Czy inwestować w condohotel

Kto nie ma czasu, by dbać o wakacyjne mieszkanie, ale chce mieć lokum w kurorcie i jednocześnie czerpać zyski z wynajmu, powinien przyjrzeć się ofercie condohoteli. Deweloperzy twierdzą, że można zyskać tyle co na lokacie – 6 procent rocznie

Aktualizacja: 20.11.2012 14:57 Publikacja: 20.11.2012 14:31

Czy inwestować w condohotel

Foto: Archiwum

Mija moda na drugi dom czy mieszkanie w atrakcyjnej miejscowości turystycznej. Szkopuł bowiem w tym, że przeciętnie wypoczywamy nie więcej niż cztery tygodnie w roku. Co zatem zrobić z wakacyjnym domem przez 11 miesięcy? – Najlepszym rozwiązaniem byłoby wynajęcie lokalu turystom. Trudno jednak zorganizować to samemu. Dlatego ponad pół wieku temu w Stanach Zjednoczonych narodziła się koncepcja condohoteli, która kilka lat temu przywędrowała?do Polski – mówi Marcin Dumania, prezes zarządu firmy Sun & Snow, operatora zarządzającego krótkoterminowym wynajmem apartamentów.

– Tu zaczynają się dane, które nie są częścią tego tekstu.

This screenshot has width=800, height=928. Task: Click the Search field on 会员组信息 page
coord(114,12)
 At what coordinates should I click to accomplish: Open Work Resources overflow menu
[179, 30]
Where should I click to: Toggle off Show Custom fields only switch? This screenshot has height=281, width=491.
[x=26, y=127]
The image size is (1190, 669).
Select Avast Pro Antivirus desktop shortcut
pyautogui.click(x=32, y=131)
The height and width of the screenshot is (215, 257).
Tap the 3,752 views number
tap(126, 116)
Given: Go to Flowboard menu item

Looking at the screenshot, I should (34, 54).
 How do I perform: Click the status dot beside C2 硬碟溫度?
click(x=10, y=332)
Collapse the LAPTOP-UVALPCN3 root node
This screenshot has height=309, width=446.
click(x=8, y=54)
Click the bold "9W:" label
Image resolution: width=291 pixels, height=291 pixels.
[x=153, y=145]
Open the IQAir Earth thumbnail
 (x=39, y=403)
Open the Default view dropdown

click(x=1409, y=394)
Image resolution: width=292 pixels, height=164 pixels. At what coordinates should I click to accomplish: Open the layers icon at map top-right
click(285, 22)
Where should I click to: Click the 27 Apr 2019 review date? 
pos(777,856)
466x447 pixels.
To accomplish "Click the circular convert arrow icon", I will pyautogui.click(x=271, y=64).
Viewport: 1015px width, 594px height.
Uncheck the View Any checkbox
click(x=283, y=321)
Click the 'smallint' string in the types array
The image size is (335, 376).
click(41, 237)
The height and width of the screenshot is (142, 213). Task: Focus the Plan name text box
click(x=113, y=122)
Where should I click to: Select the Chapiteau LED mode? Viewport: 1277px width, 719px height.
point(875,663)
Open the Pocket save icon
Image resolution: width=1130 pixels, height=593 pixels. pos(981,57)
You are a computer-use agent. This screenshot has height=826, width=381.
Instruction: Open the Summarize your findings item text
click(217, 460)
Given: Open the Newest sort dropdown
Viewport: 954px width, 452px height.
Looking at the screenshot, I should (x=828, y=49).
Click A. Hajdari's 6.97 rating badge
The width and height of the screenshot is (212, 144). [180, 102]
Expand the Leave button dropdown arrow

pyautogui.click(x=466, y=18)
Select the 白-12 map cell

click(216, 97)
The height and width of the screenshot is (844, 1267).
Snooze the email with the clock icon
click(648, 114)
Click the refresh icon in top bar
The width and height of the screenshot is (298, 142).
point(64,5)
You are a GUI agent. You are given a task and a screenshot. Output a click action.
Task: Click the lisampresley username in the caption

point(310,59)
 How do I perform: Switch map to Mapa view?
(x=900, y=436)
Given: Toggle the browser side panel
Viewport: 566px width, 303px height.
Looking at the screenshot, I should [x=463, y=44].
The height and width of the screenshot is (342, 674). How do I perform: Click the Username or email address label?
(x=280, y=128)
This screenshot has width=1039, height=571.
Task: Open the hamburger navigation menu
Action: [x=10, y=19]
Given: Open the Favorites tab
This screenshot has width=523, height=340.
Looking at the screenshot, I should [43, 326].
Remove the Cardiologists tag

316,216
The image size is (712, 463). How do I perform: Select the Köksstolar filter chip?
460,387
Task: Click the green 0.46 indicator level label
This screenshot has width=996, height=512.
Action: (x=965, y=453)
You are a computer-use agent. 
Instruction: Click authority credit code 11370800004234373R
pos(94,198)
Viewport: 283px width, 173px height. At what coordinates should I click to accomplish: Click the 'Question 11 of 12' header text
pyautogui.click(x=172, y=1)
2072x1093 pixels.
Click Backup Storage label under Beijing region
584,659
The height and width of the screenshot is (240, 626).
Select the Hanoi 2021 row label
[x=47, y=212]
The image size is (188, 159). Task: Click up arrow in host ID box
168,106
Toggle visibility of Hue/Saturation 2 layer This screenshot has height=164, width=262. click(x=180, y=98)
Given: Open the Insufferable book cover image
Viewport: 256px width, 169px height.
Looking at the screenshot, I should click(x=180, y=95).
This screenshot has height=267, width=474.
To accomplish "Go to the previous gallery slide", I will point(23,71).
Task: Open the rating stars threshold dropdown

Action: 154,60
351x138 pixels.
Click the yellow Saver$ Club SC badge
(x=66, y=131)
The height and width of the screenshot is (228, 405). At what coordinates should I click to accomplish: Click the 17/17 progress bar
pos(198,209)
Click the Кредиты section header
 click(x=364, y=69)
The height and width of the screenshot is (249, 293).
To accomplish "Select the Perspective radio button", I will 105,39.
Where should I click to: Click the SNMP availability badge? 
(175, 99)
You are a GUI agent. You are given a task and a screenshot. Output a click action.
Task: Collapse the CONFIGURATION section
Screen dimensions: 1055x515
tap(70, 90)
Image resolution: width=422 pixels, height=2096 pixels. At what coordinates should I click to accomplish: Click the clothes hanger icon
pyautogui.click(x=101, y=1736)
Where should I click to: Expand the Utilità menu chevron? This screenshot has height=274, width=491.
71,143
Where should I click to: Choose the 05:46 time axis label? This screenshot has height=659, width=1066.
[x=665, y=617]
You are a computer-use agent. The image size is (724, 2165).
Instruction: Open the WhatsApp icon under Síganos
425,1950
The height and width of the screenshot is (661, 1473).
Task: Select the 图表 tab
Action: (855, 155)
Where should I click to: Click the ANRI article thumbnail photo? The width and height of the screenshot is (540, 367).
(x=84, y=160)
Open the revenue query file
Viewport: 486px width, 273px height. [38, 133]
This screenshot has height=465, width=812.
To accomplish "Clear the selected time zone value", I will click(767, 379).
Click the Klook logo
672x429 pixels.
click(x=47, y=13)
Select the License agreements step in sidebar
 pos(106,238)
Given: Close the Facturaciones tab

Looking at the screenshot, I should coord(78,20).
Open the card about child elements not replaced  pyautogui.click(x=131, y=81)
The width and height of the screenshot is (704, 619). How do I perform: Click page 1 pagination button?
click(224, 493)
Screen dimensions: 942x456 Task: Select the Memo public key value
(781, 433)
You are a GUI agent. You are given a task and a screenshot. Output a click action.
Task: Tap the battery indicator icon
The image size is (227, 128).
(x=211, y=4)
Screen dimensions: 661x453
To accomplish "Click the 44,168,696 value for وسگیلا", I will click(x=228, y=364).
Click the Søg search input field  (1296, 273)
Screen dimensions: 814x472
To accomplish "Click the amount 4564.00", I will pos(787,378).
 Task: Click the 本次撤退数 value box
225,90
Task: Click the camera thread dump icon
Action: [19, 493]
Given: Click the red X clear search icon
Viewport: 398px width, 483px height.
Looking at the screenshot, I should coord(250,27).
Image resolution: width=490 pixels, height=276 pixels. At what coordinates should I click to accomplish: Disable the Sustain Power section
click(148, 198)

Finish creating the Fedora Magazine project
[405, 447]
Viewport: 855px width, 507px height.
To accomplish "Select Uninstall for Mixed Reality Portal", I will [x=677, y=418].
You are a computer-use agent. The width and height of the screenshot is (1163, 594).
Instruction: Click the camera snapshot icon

W Polsce hotele w systemie condo powstają głównie nad morzem, w górach i na Mazurach. – Nie ma oficjalnej definicji condohoteli. Obiekty te często są mylone z budynkami mieszkalnymi czy apartamentowcami, w których pokoje przeznaczone są na wynajem. Tymczasem pojęcie condohotel powinno się odnosić tylko do skategoryzowanego obiektu, w którym indywidualne osoby kupują pokoje lub apartamenty hotelowe – wyjaśnia Dorota Malinowska, konsultant w firmie Cushman & Wakefield.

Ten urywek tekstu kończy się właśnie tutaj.